- **Stored items**
-*-*-
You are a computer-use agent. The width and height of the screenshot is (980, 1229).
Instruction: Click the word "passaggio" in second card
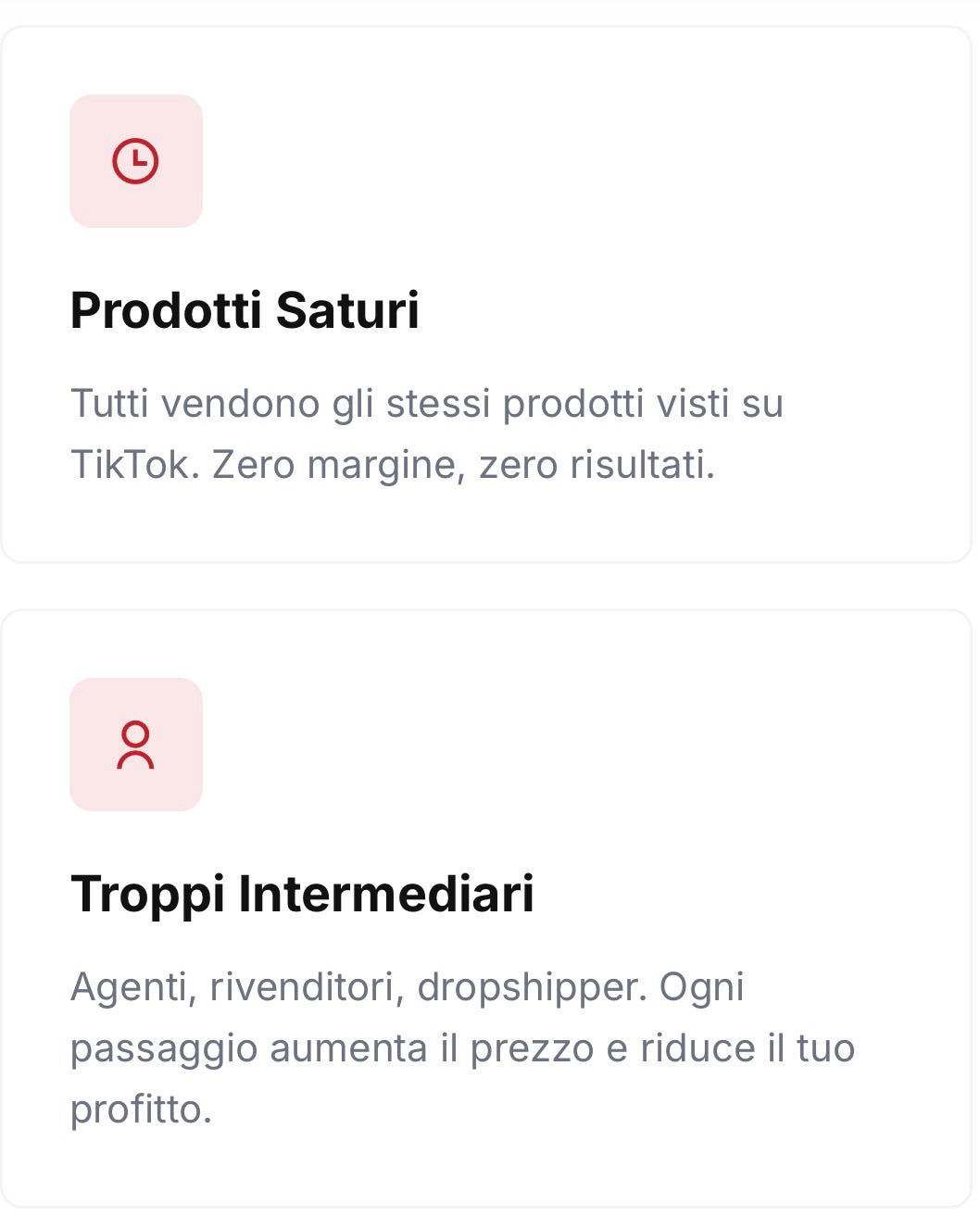click(163, 1049)
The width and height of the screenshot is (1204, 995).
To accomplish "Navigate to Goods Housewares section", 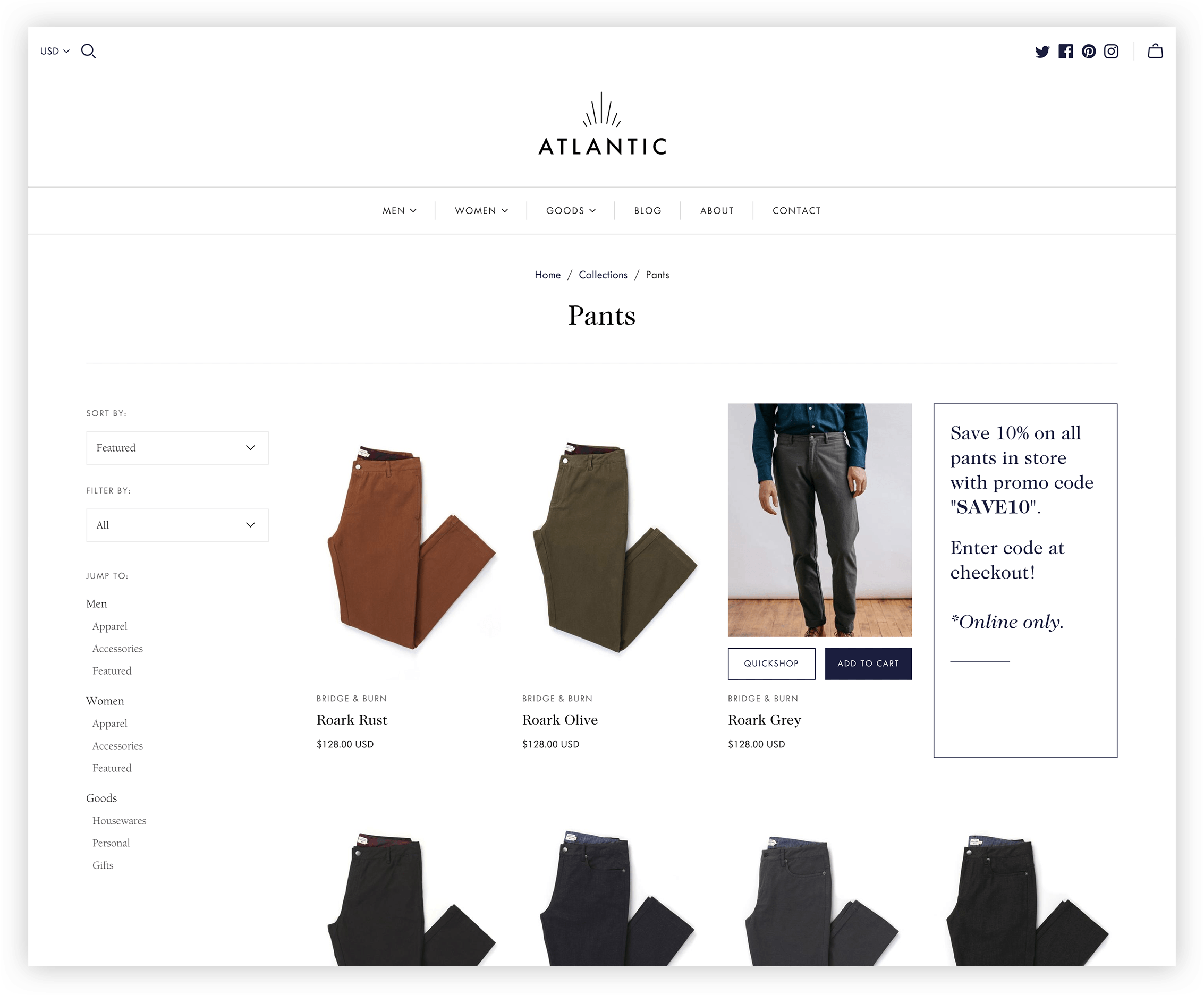I will [119, 820].
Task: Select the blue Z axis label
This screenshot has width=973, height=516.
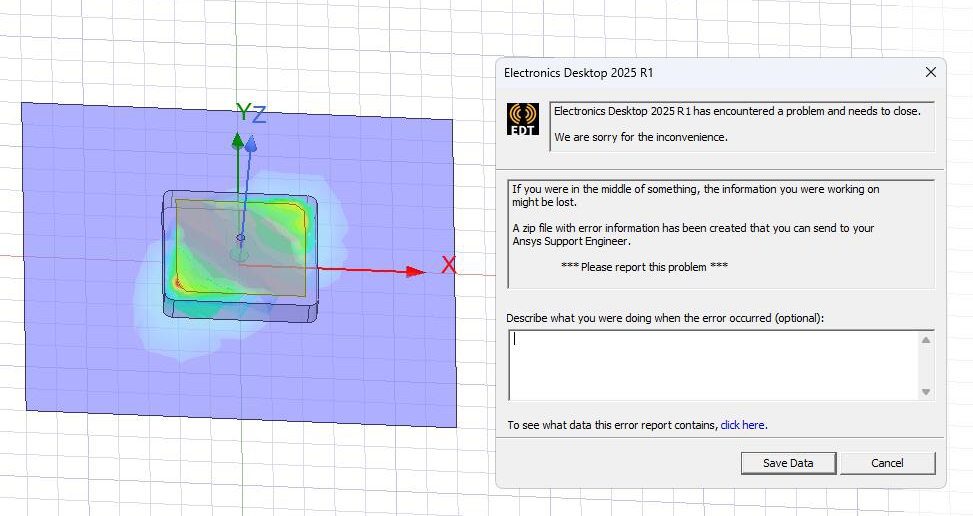Action: point(259,114)
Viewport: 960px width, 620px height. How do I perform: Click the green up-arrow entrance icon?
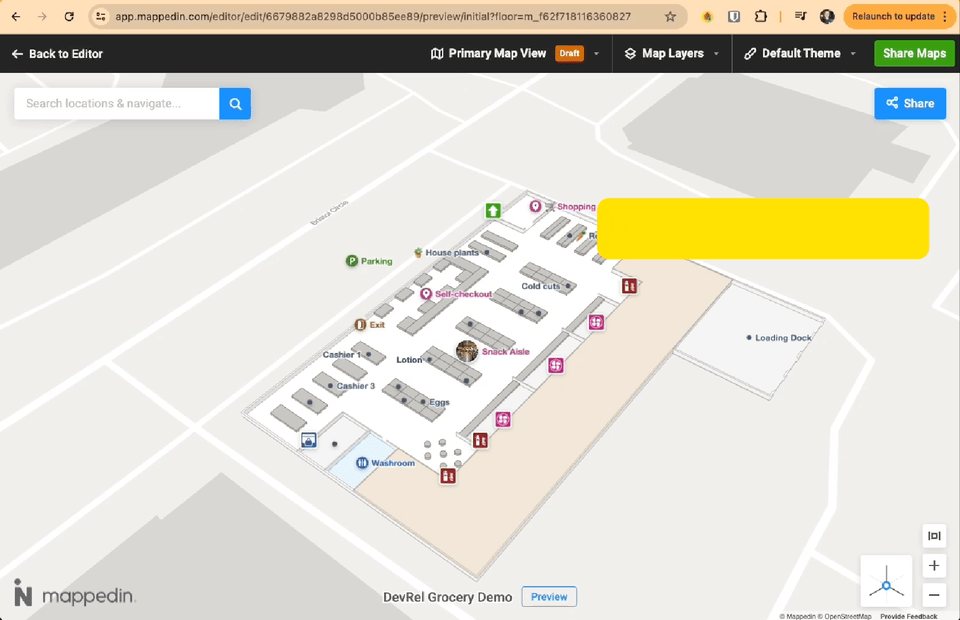493,210
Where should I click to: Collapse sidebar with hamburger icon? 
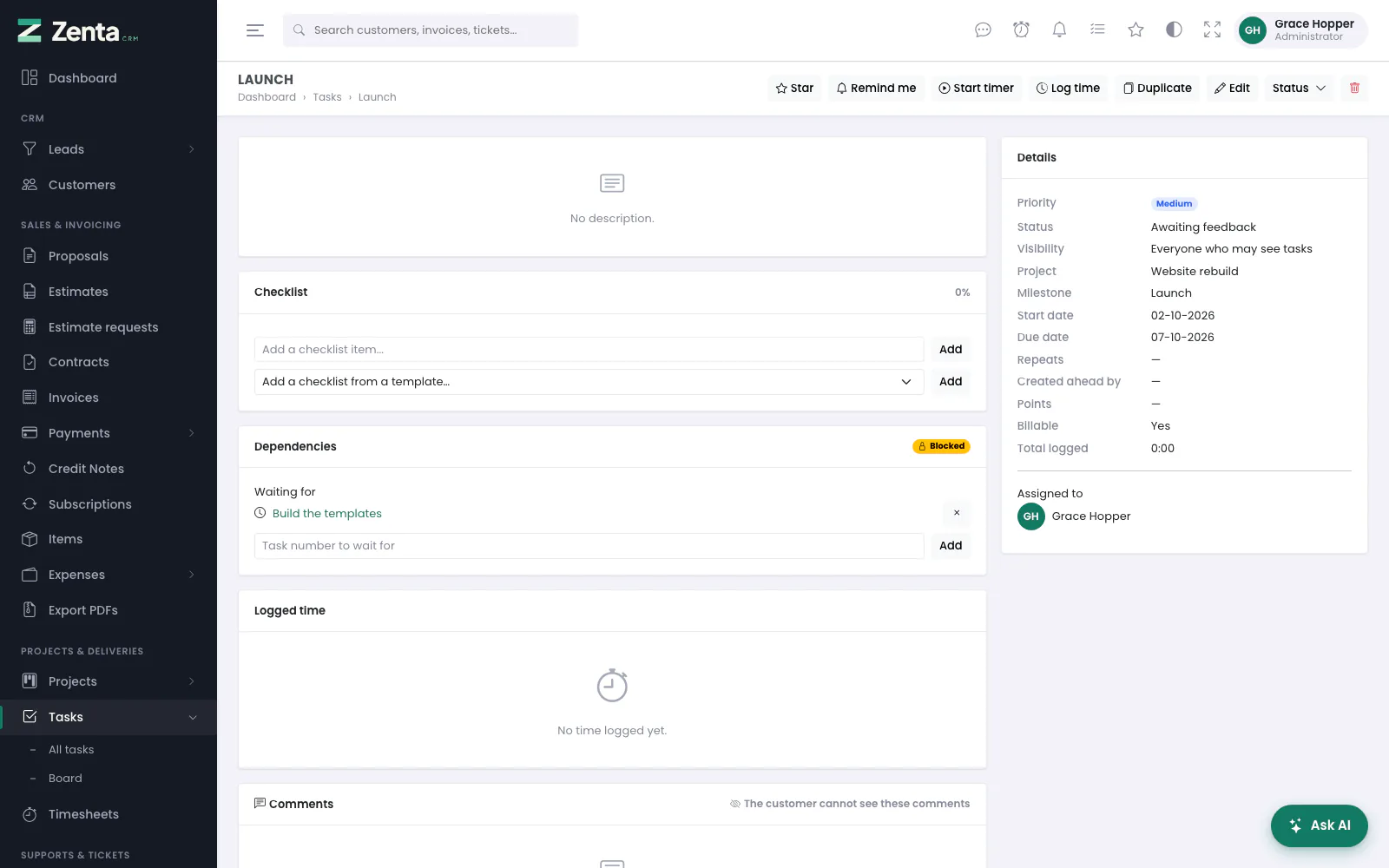click(255, 30)
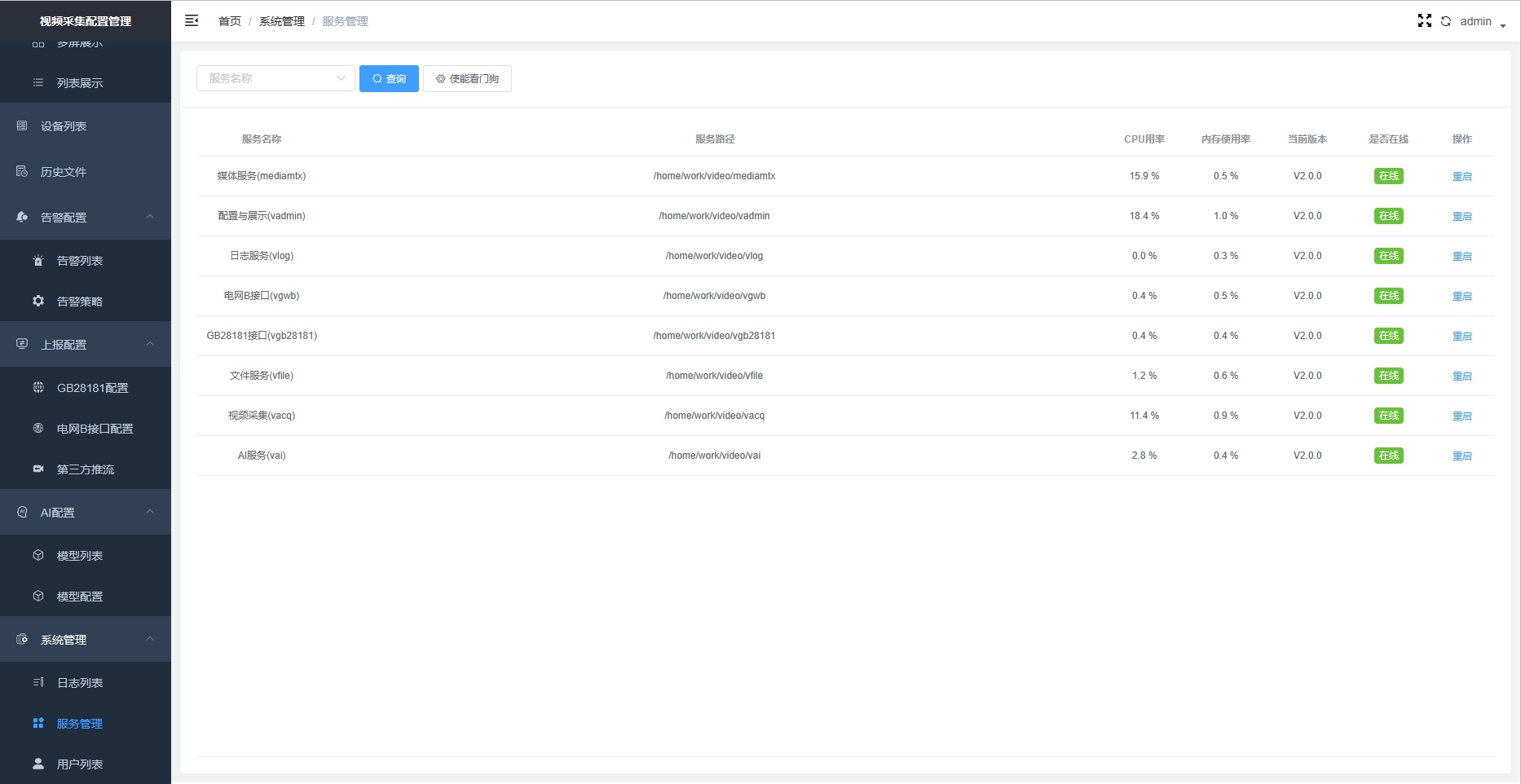
Task: Click the history files sidebar icon
Action: [x=22, y=172]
-*-*-
Output exactly the lines from the line with "This screenshot has width=973, height=516." to the last line of the records, including both, and leave every picture out.

- **Response**
This screenshot has width=973, height=516.
Action: point(259,114)
Viewport: 960px width, 620px height. How do I perform: Click the green up-arrow entrance icon?
493,210
Where should I click to: Collapse sidebar with hamburger icon? 
click(255, 30)
Task: Click the history files sidebar icon
Action: [x=22, y=172]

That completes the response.